He was too intoxicated to indicate his pleasure, if he felt any, at the arrival of the prisoners. In front of where he sat were the embers of a campfire, as the weather–it was early in March–was still very cold. He had the prisoners lined up in front of him beyond the coals, while he squatted on his rug, eyeing them as carefully as his bleared, inebriated vision would permit. Calling to several of his henchmen, he had them fetch fresh wood and pile it beside the embers, as if a big bonfire was to be started later.[later.]
Just as they were in the midst of bringing the wood, a group of six stalwart Indians rushed on the scene, literally dragging a rather good-looking, dark-haired white woman of about thirty years, whose face showed every sign[sign] of intense terror. From words that he could understand, and the gestures[gestures], Gibson made out that this woman had belonged to another batch of prisoners, but before she could be delivered at Shannopin’s Town had somehow made her escape.

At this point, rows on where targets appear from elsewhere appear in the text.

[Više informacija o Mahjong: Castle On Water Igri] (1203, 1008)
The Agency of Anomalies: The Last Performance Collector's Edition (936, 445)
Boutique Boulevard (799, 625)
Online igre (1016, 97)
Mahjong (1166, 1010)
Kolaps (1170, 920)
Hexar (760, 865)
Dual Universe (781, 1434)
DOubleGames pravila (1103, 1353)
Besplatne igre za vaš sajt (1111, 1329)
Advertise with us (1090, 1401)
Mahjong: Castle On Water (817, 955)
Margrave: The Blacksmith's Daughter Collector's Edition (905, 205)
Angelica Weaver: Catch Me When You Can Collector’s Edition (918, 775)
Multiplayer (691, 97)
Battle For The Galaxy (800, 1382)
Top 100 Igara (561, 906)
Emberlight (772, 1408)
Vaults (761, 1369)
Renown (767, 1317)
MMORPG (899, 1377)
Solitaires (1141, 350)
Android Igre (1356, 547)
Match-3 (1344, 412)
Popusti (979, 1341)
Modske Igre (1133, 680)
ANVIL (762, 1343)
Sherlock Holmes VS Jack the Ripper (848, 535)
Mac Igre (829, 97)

To deliver a body of prisoners short one of the quota had brought some criticism on Cooties, and he was in an ugly frame of mind when she was brought before him. There was an ash pole near the wood pile, to which prisoners were tied while being interrogated, and Cooties ordered that the unfortunate woman should be strapped to it. The Indian warriors, needless to say, made a thorough job and bound her to it securely, hand and foot.
Though she saw twelve or more white persons, the bound woman never said a word, and the captives from Fort Robinson and other places were too terror-stricken to address a word to her. They stared at her with that look of dumb helplessness that a flock of sheep assume when peering through the bars of their fold at a farmer in the act of butchering one of their number. Sympathy they may have felt, but to express it in words would have availed nothing.
Once tied to the tree, Cooties ordered that the wood be piled about her feet. It was ranked until it came almost to her waist. Then the cruel warrior turned to his victim, saying to her in German, “It’s going to be a cold night; I think you can warm me up very nicely.”
Then he grinned and looked at each of his other prisoners menacingly. Silas Wright in his excellent “History of Perry County” thus quotes Hugh Gibson in describing the scene then enacted: “All the prisoners in the neighborhood were collected to be spectators of the death by torture of a poor, unhappy woman, a fellow-prisoner who had escaped, and been recaptured. They stripped her naked, tied her to a post and pierced her with red hot irons, the flesh sticking to the irons at every touch. She screamed in the most pitiful manner, and cried for mercy, but the ruthless barbarians were deaf to her agonizing shrieks and prayers, and continued their horrid cruelty until death came to her relief.”
After this fiendish episode, the Fort Robinson prisoners were sick at heart and in body for days, and most of them would have dropped in their tracks if they had been compelled to resume the long, tedious western journey.
It appeared that in the foray on Fort Robinson one young Indian had been slain; rumor among the Indians had it that he had been shot by mistake by a member of his own party. At any rate his parents, who lived near Cooties’ camp-ground, took his end very hard, and the squaw, who was Cooties’ sister, demanded the adoption of Hugh Gibson to take the place of her lost warrior son. This was a good point for Gibson, although the warrior’s father, Busqueetam, acted very coldly towards him, and he feared he might some day, in a fit of revenge and hate, take his life. However, the young white man, by making every effort to help his Indian foster parents, who were very feeble and unable to work, won their confidence, and also that of Cooties, who requisitioned him to do all sorts of errands and work about the encampment.
One day Busqueetam was in a terrible state of excitement. His spotted pony, the only equine in the camp, and the one that he expected to give to Cooties to ride with chiefly dignity through the portals of the Fort had strayed off in the night.
Most of the Fort Robinson and other prisoners who had been brought in from various directions since their arrival, to make a great caravan of captives to impress the commanders at Shannopin’s Town, like a Roman triumph, were allowed their liberty during the daytime. At night they were all tied together as they lay about the campfire, not far from the charred stump of the ash pole where the poor white woman had been burned to death, and where the small Indian dogs were constantly sniffing. There were about twenty-five prisoners, all told, and with these were tied about half a dozen guards, and all lay down in a circle about the fire, guards and prisoners sleeping at the same time. It was a different system from that of the whites, for if a prisoner got uneasy or tried to get up, he or she would naturally pull on the leather thongs, and rouse the guardians and other prisoners. The thongs were around both wrists, so a prisoner was tied to the person on either side.